Marked LV hypertrophy; often asymmetric, without underlying hypertension or valvular disease. Systolic function is usually normal; increased LV stiffness results in elevated diastolic filling pressures. Typically results from mutations in sarcomeric proteins (autosomal dominant transmission).
Symptoms
Secondary to elevated diastolic pressure, dynamic LV outflow obstruction (if present), and arrhythmias; dyspnea on exertion, angina, and presyncope; sudden death may occur.
Physical Examination
Brisk carotid upstroke with pulsus bisferiens; S4, harsh systolic murmur along left sternal border, blowing murmur of mitral regurgitation at apex; murmur changes with Valsalva and other maneuvers .
Laboratory ECG
LV hypertrophy with prominent “septal” Q waves in leads I, aVL, V5–6. Periods of atrial fibrillation or ventricular tachycardia are often detected by Holter monitor.

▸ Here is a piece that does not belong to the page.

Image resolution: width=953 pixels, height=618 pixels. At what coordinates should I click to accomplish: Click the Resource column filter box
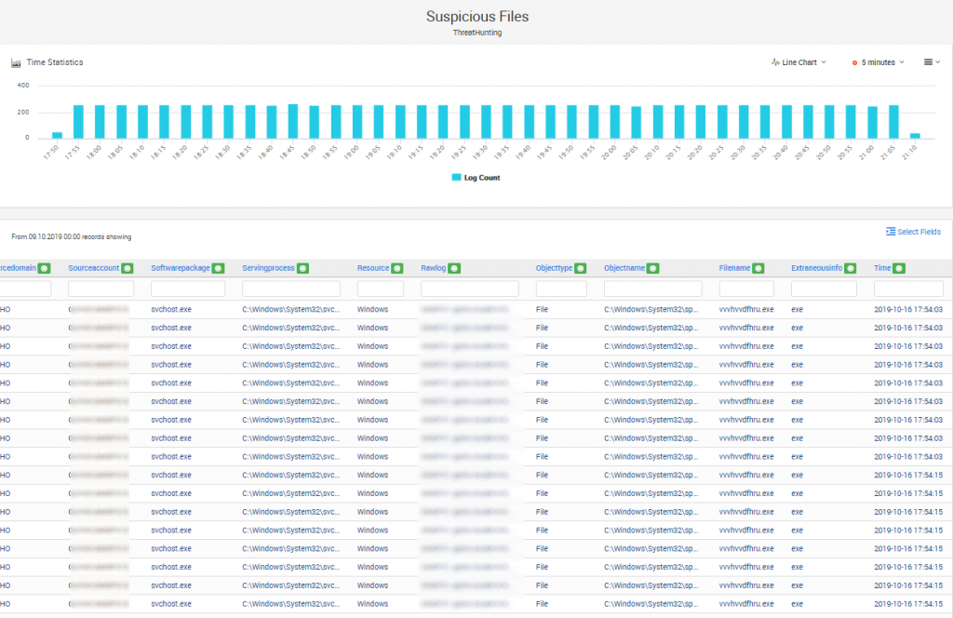(381, 288)
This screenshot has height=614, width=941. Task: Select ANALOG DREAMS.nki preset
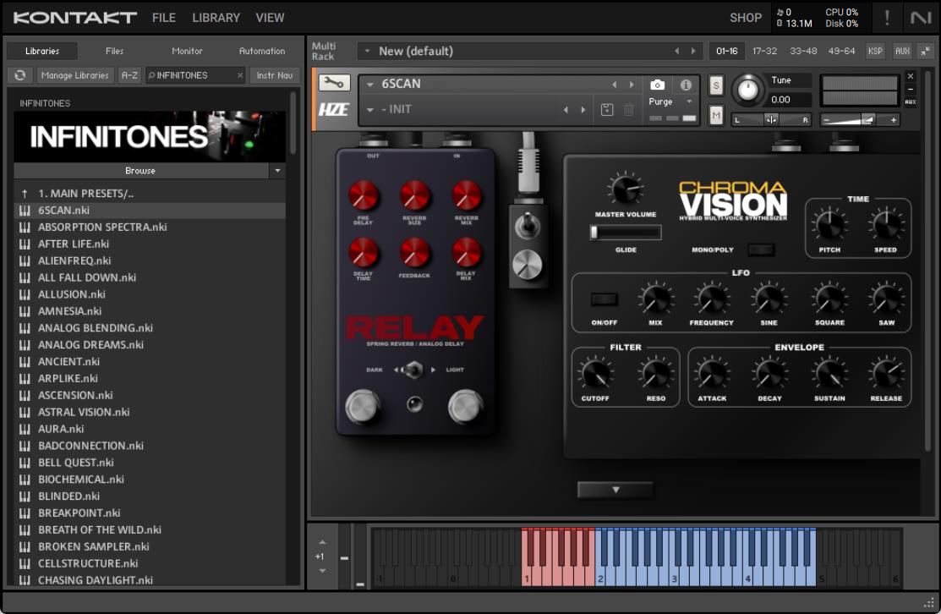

Echocardiogram LV hypertrophy, often with asymmetric involvement, especially of the septum or apex; LV contractile function typically excellent with small endsystolic volume. If LV outflow tract obstruction is present, systolic anterior motion (SAM) of mitral valve and midsystolic partial closure of aortic valve are present. Doppler shows early systolic accelerated blood flow through LV outflow tract.
Hypertrophic Cardiomyopathy TREATMENT
Strenuous exercise should be avoided. Beta blockers, verapamil, or disopyramide used individually to reduce symptoms. Digoxin, other inotropes, diuretics, and vasodilators are generally contraindicated. Endocarditis antibiotic prophylaxis (Chap. 89) is necessary only in pts with a prior history of endocarditis. Antiarrhythmic agents, especially amiodarone, may suppress atrial and ventricular arrhythmias. However, consider implantable cardioverter defibrillator for pts with high-risk profile, e.g., history of syncope or aborted cardiac arrest, nonsustained ventricular tachycardia, marked LVH (>3 cm), exertional hypotension, or family history of sudden death. In selected pts, LV outflow gradient can be reduced by controlled septal infarction by ethanol injection into the septal artery. Surgical myectomy may be useful in pts refractory to medical therapy.